Real Estate & Construction

Top 5: Miami Neighborhoods

Real Estate in Florida 2021


Miami Design District fashion stores during fall and Christmas preparation time. Credit:


Aerial drone photo of Edgewater, Miami. Credit:

Miami's property market is consistently listed among the top in the United States for investors.

Miami is hot, in more ways than one.

The city’s property market is consistently listed among the top in the United States for investors.

In recent years, the annual return on real estate investment has topped 18.6%. The city’s lower real estate prices compared to rest of the United States—the median price for a house in Miami-Dade County in 2020 was USD389,391—and its abundance of constantly in-demand shorefront property explain why Zillow, an online real estate database, projected prices to increase by 6.8% over 2021.

Miami’s neighborhoods are as diverse as its population, and some areas are poised to offer greater investment opportunities than others.

Here’s our breakdown:

Little Haiti

This neighborhood gets its name from the many Haitian immigrants who moved to the area in the early 1970s. Located north of Wynwood, Little Haiti is perhaps Miami’s most up-and-coming neighborhood. In addition to many family-owned businesses, a number of art galleries have been set up in the area, adding greater diversity to streets lined with Caribbean-inspired murals. While the price per square foot is lower than other quarters, millennials are flocking to the area and prices are increasing as a consequence. Median listing prices have increased over 20% since the start of 2020, and stood at USD325,000 in February 2021.

Design District

Just south of Little Haiti, located on the former Buena Vista pineapple farm, is Miami’s Design District. The neighborhood sits at the crossroads of many prominent Miami locales, such as Wynwood, Buena Vista, and the wealthy Upper East Side. As its name would suggest, the Design District hosts a number of high-end fashion retailers, in addition to fine dining establishments and galleries, as well as one of the best regarded public high schools in the US. As the locality continues its transformation, both demand for property and rent prices saw sustained growth in 2020.

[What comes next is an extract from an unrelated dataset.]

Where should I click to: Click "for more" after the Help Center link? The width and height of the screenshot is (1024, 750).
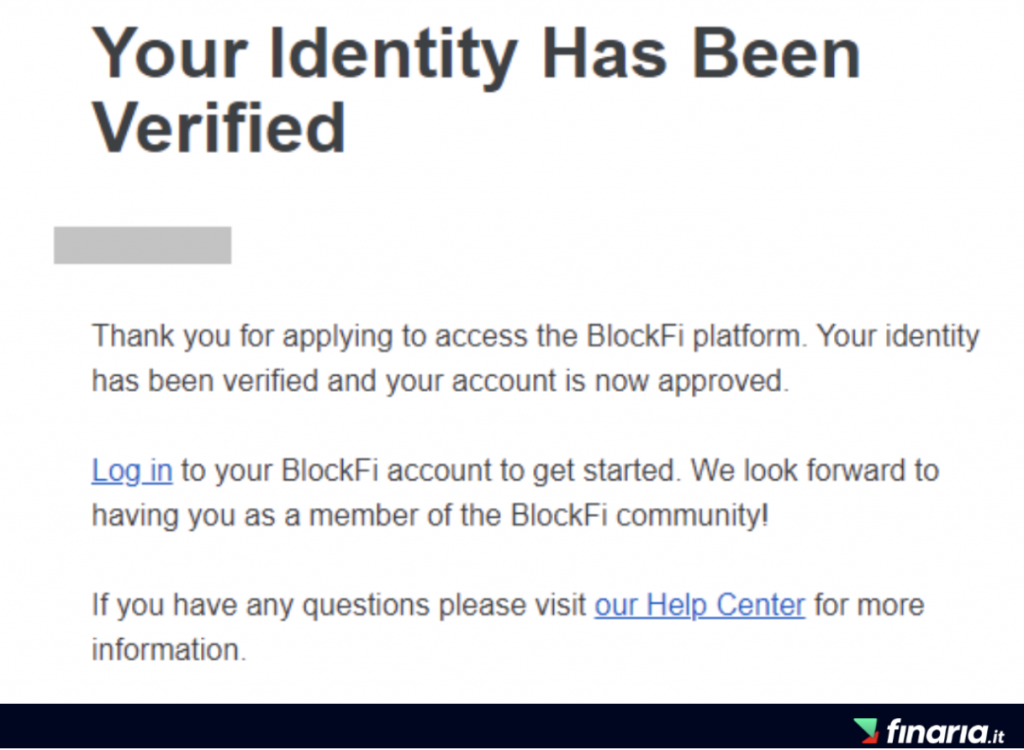869,605
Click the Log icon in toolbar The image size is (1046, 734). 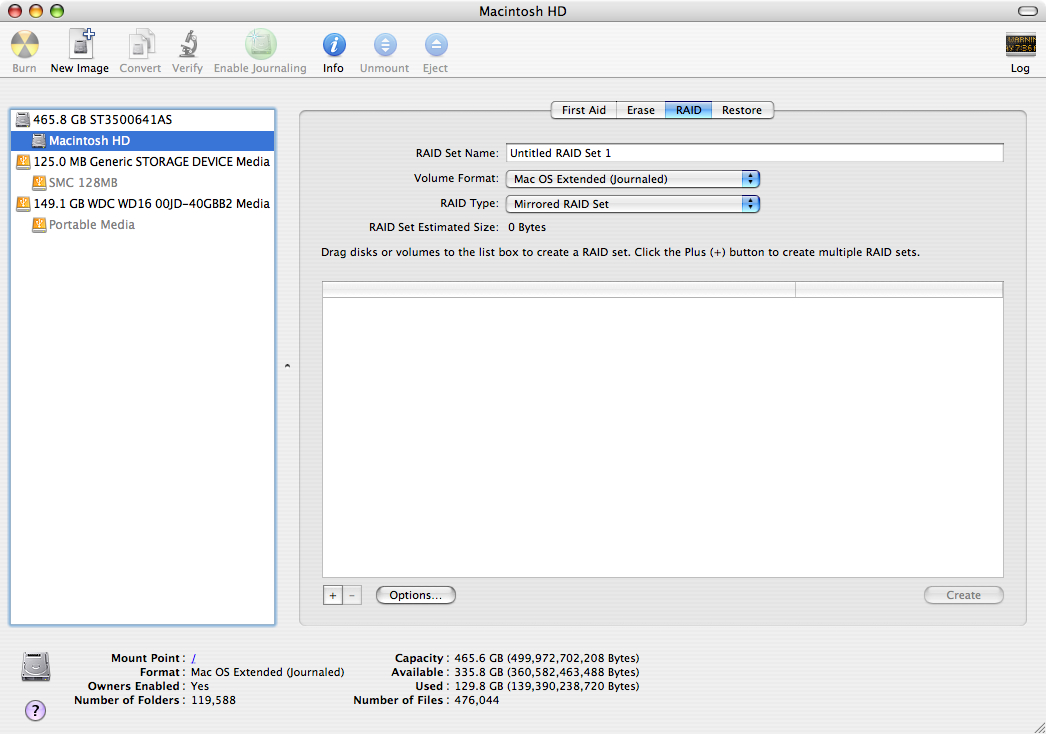coord(1019,46)

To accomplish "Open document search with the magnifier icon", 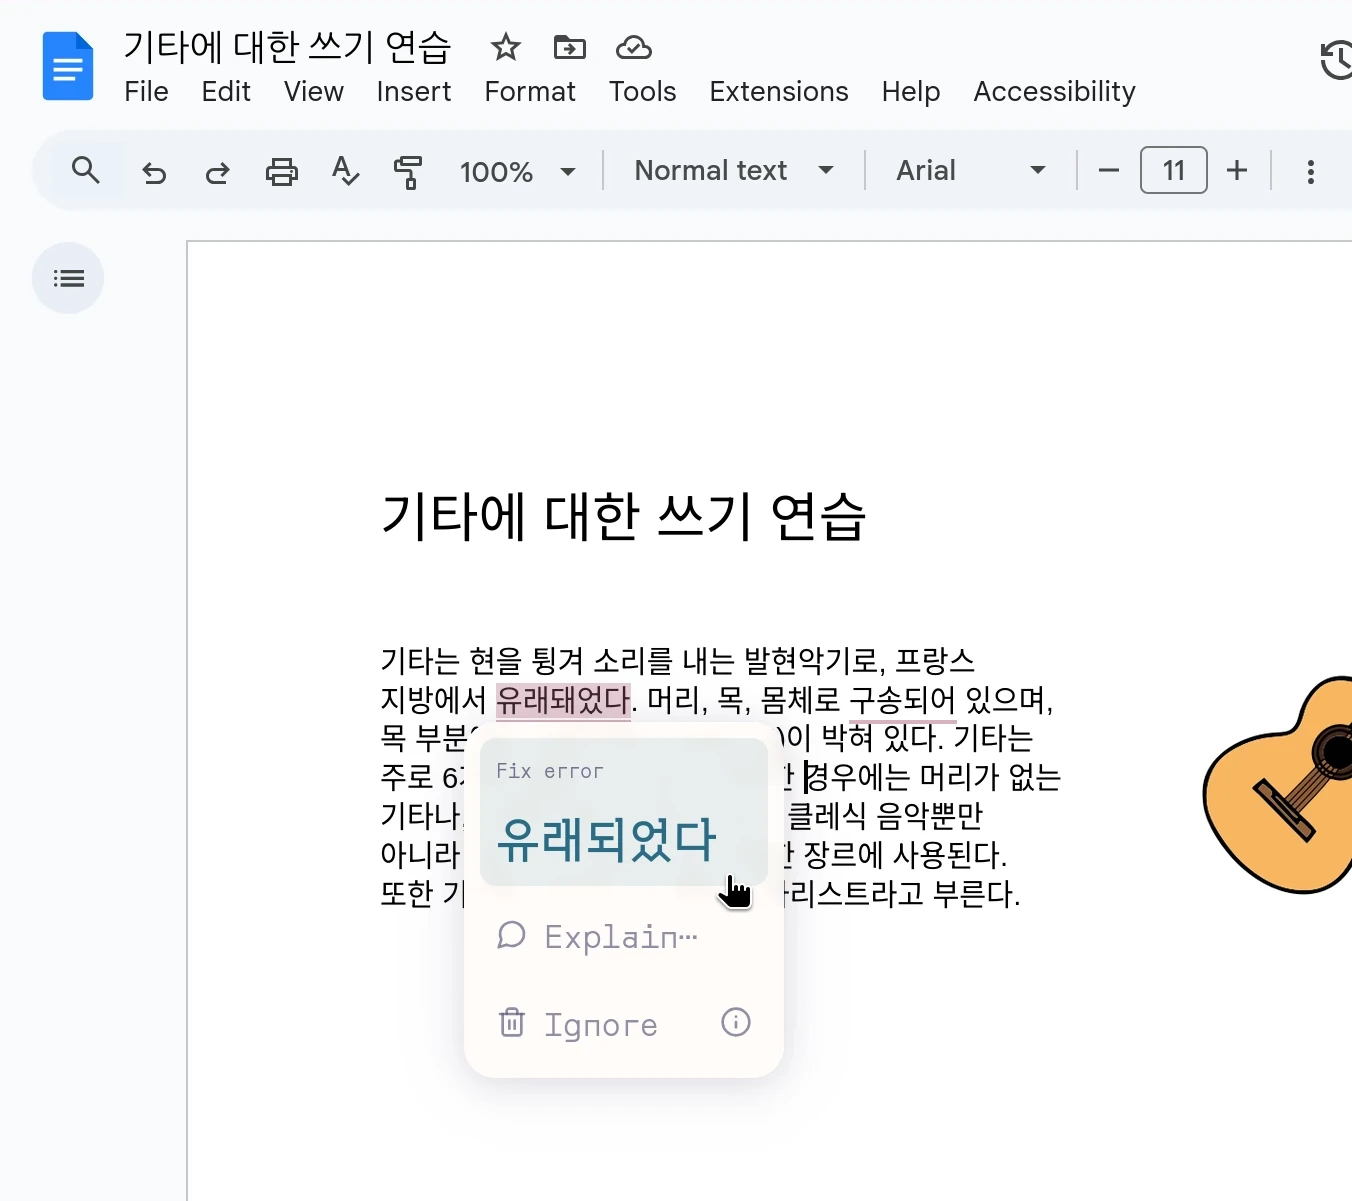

Like Little Haiti, Edgewater has been undergoing massive transformations in recent years, its popularity growing primarily due to its proximity to downtown. The neighborhood consists mainly of residential buildings, from historic early 20th century homes to high rise towers along Biscayne bay. A variety of developments are currently underway in Edgewater—including multi-family condos, upscale single-family homes, and a number of mid-rise and high-rise complexes—have improved property prices. Among the more exclusive of these new high-rise condos are Elysee, Missoni Baia, Biscayne Beach, and Paraiso bay, where average rent sits at around USD4,000 per month. As of February 2021, the median listing price for a home in Edgewater was USD428,000.

Coconut Grove

Yet another Miami neighborhood that has gone through a transformation in recent years is Coconut Grove. Located near the University of Miami, the Grove, as it is referred to locally, has a consistently attractive rental market. In years past, some areas of the neighborhood have fallen into disrepair, which drove some business out. However, recently-approved revitalization plans by the local government are giving the neighborhood a promising future for business owners, residents, and investors. Plans for the area include “large mix” developments, which aim to attract a variety of residents and businesses. Its location near the beach has made property in Coconut Grove more expensive than other neighborhoods, and prices are expected to continue rising. The median listing price in February 2021 was just under USD1 million.

Coral Gables

Located southwest of Downtown Miami, Coral Gables is frequently referred to as the most beautiful neighborhood in Miami. The area is home to a variety of high-end dining establishments as well as international retailers, and hosts several of the city’s landmarks, including the Miami Biltmore hotel, the Douglas Entrance, and the Venetian Pool. While similar to Coconut Grove in its higher property prices, Coral Gables has strong investment prospects. The value of properties in the area has been rising steadily over the past decade, appreciating more than 26% since 2010. A large portion of its residents, approximately 30.5%, are renters.